Fiers et courageux comme un spermatozoïde tentant désespérément de se frayer un chemin vers l’ovule sacré, on vous a concocté une playlist spéciale congélo où la séduction laisse place à la copulation, la congélation, et les problèmes qui en découlent. Notre manière à nous de tourner en dérision une mesure sacrément flippante.

Ovocyte

Brother Ali – Prince Charming : Derrière sa longue barbe blanche et son teint hâlé, Brother Ali est un vrai lover. Ce « Prince Charming » aux accents d’ode à la séduction s’écoute donc préalablement à la fécondation et la congélation. La bande-son idéale avant le point de non-retour, somme toute. Un peu d’élégance dans ce monde de barges.

R.Kelly – Sex In The Kitchen : de la cuisine au congélateur, il n’y qu’un pas. De l’acte sexuel à la congélation des ovocytes, pas mal de coups de reins et une bonne dose d’expérimentations biologiques un rien dangereuses. Toujours est-il que ce slow jam du bon Kellz vous permettra d’être au plus près de vos futurs enfants congelés, en copulant dans la cuisine. Pratique.

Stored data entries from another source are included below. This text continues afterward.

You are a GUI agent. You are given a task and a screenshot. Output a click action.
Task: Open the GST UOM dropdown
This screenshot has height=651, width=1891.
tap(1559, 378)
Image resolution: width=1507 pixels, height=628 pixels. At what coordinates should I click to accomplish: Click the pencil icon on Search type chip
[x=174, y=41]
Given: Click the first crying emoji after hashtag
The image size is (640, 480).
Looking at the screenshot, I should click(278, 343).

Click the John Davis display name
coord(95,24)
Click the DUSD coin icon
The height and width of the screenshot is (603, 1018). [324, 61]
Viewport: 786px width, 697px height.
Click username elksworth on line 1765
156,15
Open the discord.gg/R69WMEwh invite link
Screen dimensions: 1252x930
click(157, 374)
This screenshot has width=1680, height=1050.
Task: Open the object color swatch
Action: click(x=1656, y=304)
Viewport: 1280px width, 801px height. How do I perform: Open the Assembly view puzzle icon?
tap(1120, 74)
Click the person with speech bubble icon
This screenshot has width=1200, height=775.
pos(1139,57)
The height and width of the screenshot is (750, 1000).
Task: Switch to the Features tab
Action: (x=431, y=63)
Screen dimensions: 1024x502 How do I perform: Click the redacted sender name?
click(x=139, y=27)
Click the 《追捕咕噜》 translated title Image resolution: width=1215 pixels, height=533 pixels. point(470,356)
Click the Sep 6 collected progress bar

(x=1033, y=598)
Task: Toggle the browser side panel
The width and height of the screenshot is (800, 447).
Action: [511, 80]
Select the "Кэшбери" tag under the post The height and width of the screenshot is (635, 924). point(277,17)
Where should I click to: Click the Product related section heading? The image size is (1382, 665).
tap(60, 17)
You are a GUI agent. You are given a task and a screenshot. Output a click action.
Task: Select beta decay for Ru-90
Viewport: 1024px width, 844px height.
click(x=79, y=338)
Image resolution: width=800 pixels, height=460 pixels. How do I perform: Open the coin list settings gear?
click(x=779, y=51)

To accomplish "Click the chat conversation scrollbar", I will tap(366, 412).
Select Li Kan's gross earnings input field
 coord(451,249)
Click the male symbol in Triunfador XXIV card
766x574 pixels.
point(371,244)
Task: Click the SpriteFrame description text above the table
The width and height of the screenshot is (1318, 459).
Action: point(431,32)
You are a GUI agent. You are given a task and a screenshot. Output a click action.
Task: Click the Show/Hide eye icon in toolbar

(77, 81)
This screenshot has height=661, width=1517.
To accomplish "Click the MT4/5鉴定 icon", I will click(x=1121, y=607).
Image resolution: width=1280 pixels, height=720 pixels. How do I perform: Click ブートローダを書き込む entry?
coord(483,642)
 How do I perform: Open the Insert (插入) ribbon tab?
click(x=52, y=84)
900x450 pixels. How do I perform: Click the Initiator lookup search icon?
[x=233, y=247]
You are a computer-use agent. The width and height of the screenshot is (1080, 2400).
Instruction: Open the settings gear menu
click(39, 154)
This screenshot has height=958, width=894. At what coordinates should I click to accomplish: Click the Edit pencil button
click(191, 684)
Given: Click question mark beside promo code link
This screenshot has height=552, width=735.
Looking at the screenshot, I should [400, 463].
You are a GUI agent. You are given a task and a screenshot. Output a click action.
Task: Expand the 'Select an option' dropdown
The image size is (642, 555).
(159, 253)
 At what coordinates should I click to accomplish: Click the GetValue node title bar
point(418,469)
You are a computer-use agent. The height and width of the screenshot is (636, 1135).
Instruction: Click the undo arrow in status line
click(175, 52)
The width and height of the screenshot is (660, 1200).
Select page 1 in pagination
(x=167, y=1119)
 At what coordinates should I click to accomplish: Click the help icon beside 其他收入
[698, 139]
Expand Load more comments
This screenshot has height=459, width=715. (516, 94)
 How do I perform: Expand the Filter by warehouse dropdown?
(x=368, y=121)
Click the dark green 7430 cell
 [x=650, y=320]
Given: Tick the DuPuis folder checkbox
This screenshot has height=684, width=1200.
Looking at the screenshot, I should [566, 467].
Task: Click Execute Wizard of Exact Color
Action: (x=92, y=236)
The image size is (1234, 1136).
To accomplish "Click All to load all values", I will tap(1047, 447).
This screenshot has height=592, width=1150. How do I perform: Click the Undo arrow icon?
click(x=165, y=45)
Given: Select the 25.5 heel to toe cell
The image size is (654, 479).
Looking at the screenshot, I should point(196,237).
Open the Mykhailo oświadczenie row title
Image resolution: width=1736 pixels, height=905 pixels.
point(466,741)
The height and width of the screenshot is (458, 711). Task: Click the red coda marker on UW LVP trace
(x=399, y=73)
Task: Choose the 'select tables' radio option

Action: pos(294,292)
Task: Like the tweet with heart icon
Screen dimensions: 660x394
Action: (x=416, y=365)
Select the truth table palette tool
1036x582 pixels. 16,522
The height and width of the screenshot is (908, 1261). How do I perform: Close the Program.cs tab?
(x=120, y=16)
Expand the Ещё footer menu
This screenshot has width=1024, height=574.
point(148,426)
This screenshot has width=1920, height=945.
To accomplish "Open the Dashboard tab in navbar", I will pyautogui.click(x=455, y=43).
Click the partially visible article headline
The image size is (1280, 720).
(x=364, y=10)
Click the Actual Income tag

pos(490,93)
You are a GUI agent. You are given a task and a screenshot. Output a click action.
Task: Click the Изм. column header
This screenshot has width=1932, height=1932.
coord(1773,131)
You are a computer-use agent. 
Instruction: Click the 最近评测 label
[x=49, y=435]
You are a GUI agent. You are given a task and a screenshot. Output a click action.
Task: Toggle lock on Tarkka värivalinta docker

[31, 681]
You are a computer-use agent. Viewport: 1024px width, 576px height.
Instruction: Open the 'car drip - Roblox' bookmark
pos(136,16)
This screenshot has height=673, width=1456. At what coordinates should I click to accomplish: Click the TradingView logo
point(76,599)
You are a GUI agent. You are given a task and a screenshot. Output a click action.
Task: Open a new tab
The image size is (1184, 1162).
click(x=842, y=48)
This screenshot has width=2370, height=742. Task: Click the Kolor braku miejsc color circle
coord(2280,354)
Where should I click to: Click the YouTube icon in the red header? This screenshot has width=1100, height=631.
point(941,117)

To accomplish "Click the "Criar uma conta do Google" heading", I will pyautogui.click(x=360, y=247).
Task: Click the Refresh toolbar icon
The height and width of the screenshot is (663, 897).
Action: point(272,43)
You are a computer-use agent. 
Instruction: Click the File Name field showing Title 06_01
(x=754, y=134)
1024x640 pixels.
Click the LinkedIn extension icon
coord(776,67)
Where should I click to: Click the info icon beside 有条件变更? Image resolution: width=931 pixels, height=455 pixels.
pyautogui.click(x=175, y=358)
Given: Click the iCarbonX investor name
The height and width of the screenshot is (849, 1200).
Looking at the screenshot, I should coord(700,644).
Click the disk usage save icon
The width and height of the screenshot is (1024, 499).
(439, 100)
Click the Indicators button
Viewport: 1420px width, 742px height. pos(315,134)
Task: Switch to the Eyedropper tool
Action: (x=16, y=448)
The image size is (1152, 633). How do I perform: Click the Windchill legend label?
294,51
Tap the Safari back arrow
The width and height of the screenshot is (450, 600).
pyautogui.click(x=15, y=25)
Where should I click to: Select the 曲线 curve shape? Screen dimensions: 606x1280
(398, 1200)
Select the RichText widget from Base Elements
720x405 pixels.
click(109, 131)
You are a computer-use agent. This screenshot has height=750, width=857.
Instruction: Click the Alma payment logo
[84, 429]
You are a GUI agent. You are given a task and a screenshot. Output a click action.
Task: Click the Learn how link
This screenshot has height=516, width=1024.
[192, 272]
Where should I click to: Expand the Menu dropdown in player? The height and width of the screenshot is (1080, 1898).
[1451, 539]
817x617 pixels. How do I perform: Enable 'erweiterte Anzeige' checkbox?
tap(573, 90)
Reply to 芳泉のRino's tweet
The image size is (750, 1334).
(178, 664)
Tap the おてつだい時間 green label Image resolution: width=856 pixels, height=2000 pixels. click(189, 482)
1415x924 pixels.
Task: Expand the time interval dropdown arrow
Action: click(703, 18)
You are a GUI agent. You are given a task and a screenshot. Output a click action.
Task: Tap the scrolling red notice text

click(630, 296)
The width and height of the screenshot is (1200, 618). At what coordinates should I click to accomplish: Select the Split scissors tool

Tangerine Drean – The Big Sleep in Search Of Hades : Avec un thème pareil, on aurait pu penser à mettre un titre de cold-wave mais ce morceau des teutons de Tangerine Dream plante admirablement ce décors nébuleux sous les accords des synthétiseurs Moog du duo Baumann/Franke.

Goblin – Profondo Rosso : Quoi de plus pertinent que ce très gros classique de Goblin pour faire monter la tension à grands renforts de claviers crescendo signés Claudio Simonetti. Angoissant.

Robert Johnson – 32-20 Blues : Si l’histoire de Robert Johnson demeure toujours entourée de mystère, on sait en revanche que l’un des plus célèbres bluesmen de l’histoire était un homme aussi pétri de talent que misogyne. En témoigne ce 32-20 blues où il menace de tirer sur sa femme si celle-ci ne vient pas se coucher illico presto. Robert ramène la femelle à son statut originel : dans la cuisine et derrière un balais, tordant le cou à l’utopie de l’égalité des sexes. La belle époque.

Mondkopt – Eternal Dust : « Tu es poussière et tu redeviendras poussière » [Genèse II, v.19].